### EXERCISE REQUIREMENTS
From the line that includes "Zaloguj (32, 648)" to the last line of the data, quote each line precisely; both boundary lines belong in the answer.

### DATASET EXCERPTS
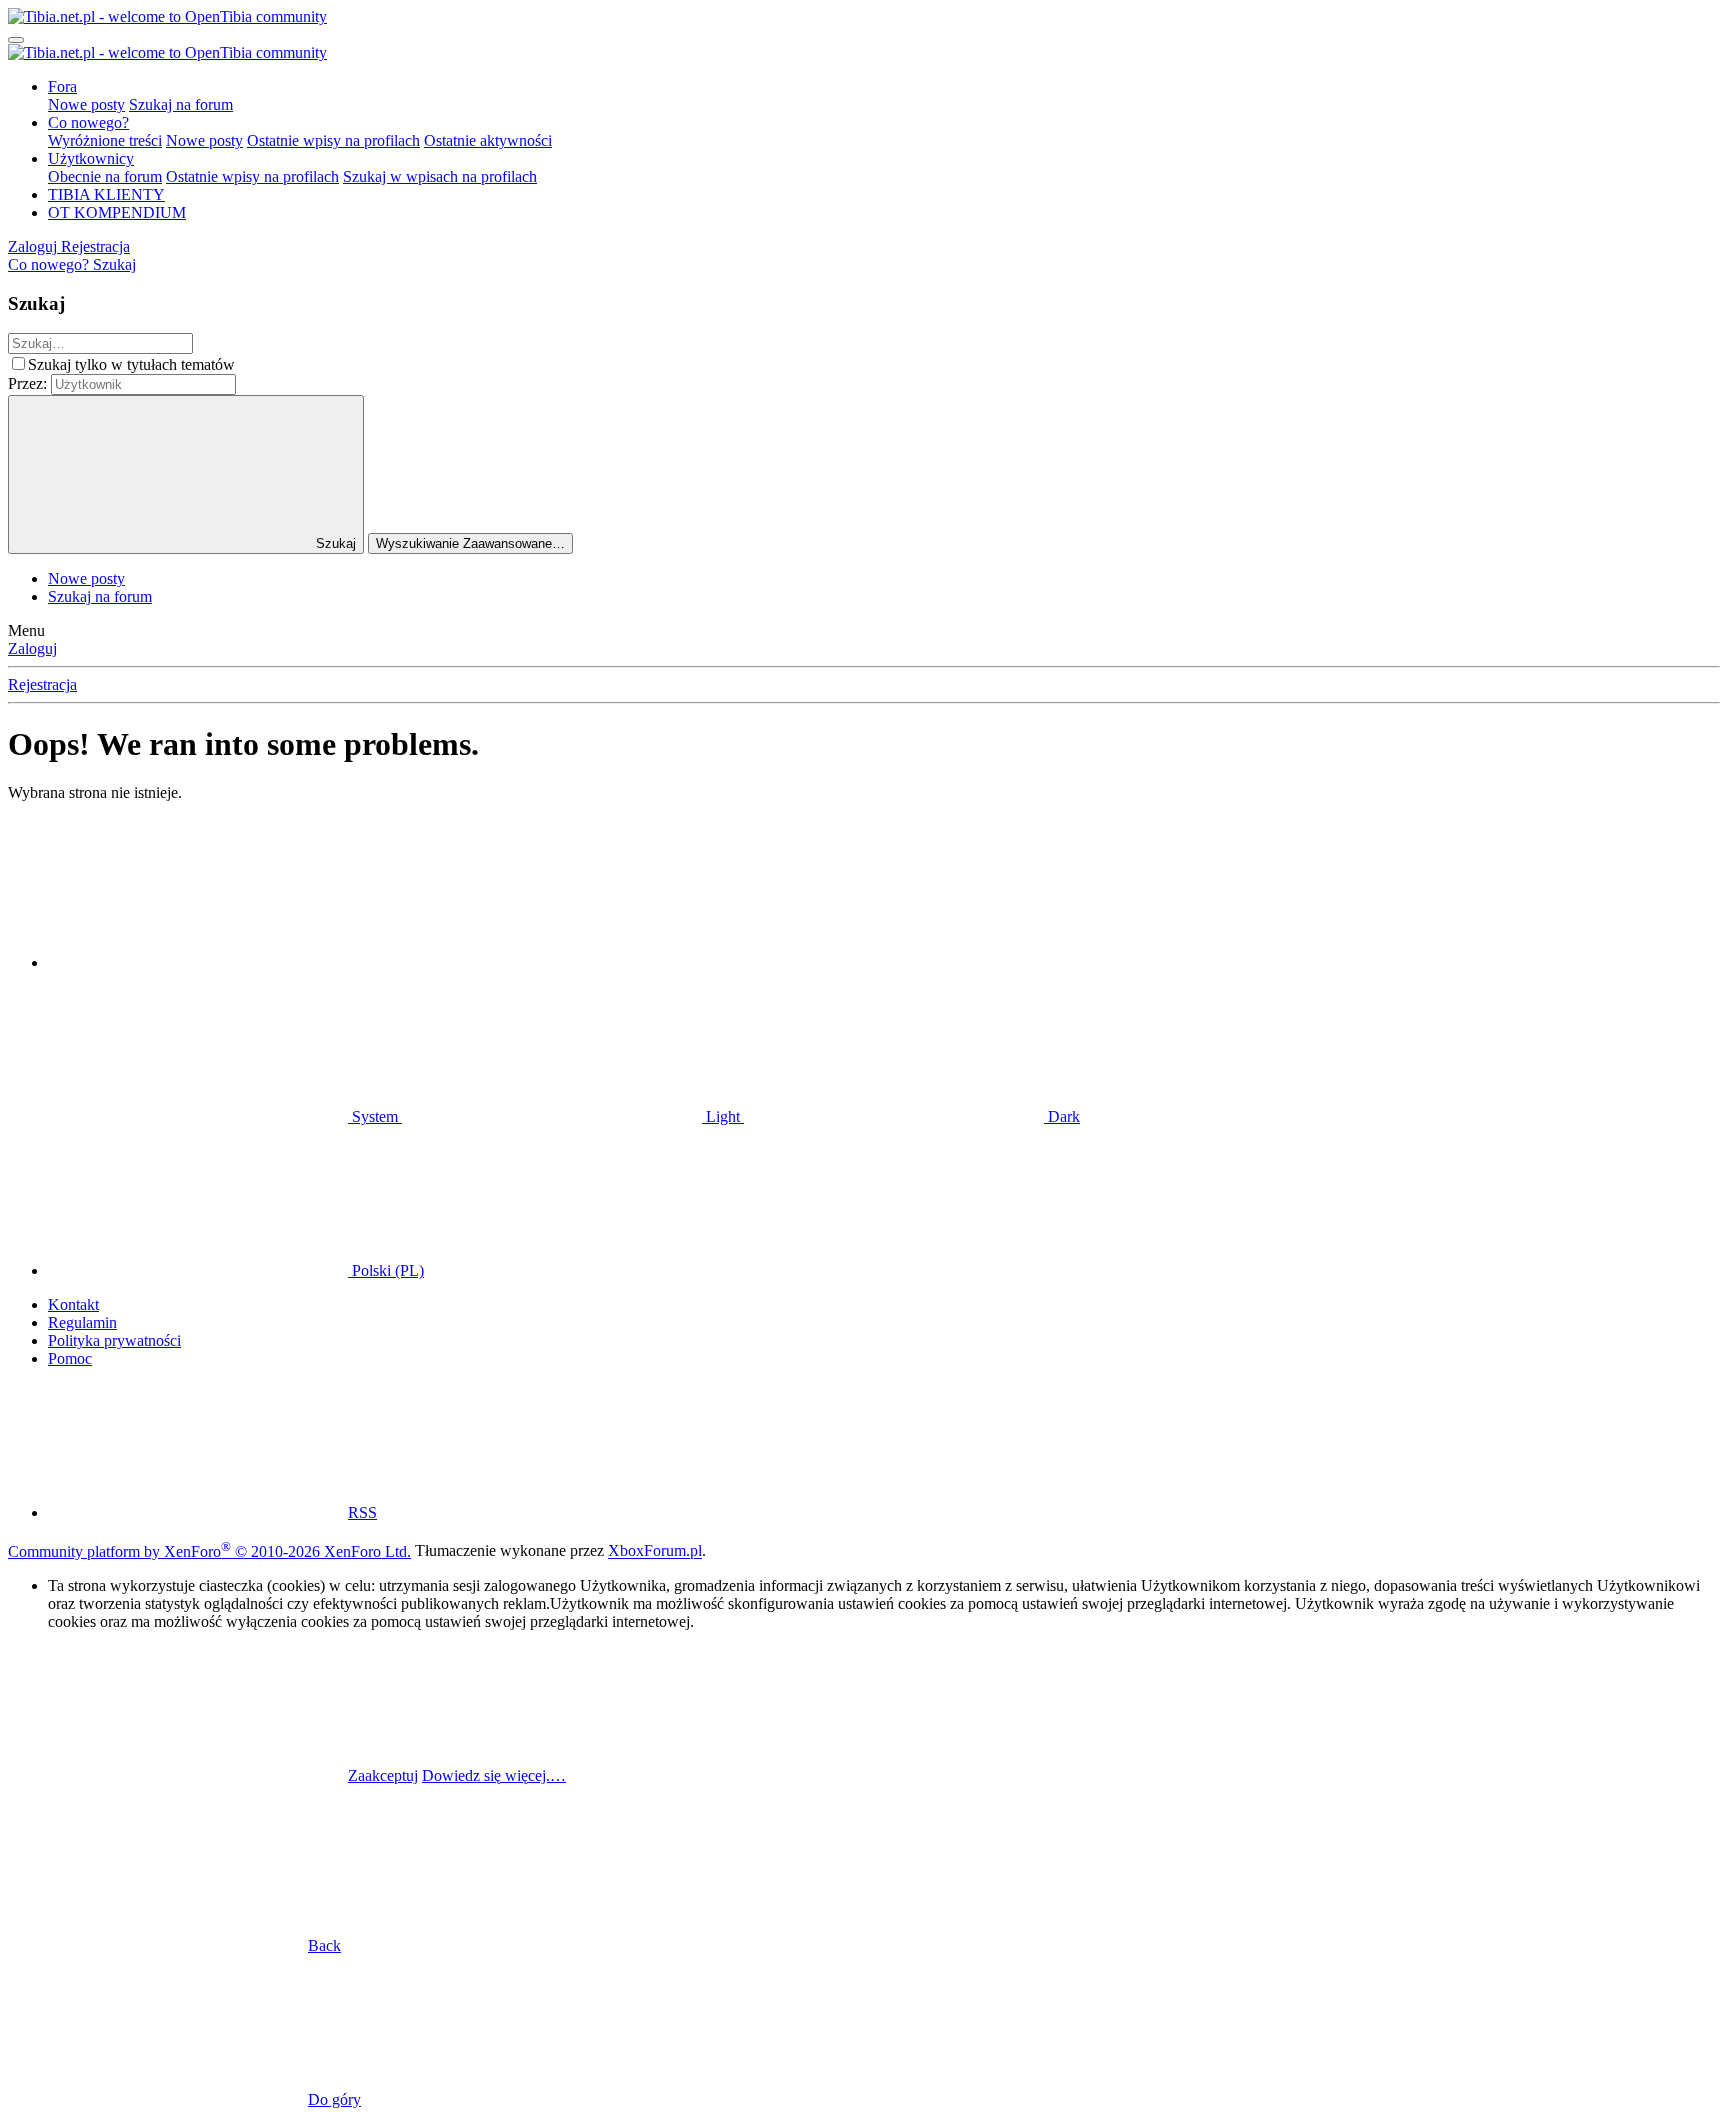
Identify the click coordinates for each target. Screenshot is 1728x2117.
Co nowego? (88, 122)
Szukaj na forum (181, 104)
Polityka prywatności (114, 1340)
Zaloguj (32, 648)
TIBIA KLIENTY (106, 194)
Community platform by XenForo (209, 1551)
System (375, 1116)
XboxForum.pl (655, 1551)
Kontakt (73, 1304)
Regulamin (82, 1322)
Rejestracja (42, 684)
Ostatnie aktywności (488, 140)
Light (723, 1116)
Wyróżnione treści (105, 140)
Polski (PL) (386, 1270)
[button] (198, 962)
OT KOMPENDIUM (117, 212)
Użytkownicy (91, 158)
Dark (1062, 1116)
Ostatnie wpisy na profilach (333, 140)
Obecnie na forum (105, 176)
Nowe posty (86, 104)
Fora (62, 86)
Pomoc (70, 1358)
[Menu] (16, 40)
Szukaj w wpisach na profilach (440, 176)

### REPLY
Zaloguj (32, 648)
TIBIA KLIENTY (106, 194)
Community platform by XenForo (209, 1551)
System (375, 1116)
XboxForum.pl (655, 1551)
Kontakt (73, 1304)
Regulamin (82, 1322)
Rejestracja (42, 684)
Ostatnie aktywności (488, 140)
Light (723, 1116)
Wyróżnione treści (105, 140)
Polski (PL) (386, 1270)
[button] (198, 962)
OT KOMPENDIUM (117, 212)
Użytkownicy (91, 158)
Dark (1062, 1116)
Ostatnie wpisy na profilach (333, 140)
Obecnie na forum (105, 176)
Nowe posty (86, 104)
Fora (62, 86)
Pomoc (70, 1358)
[Menu] (16, 40)
Szukaj w wpisach na profilach (440, 176)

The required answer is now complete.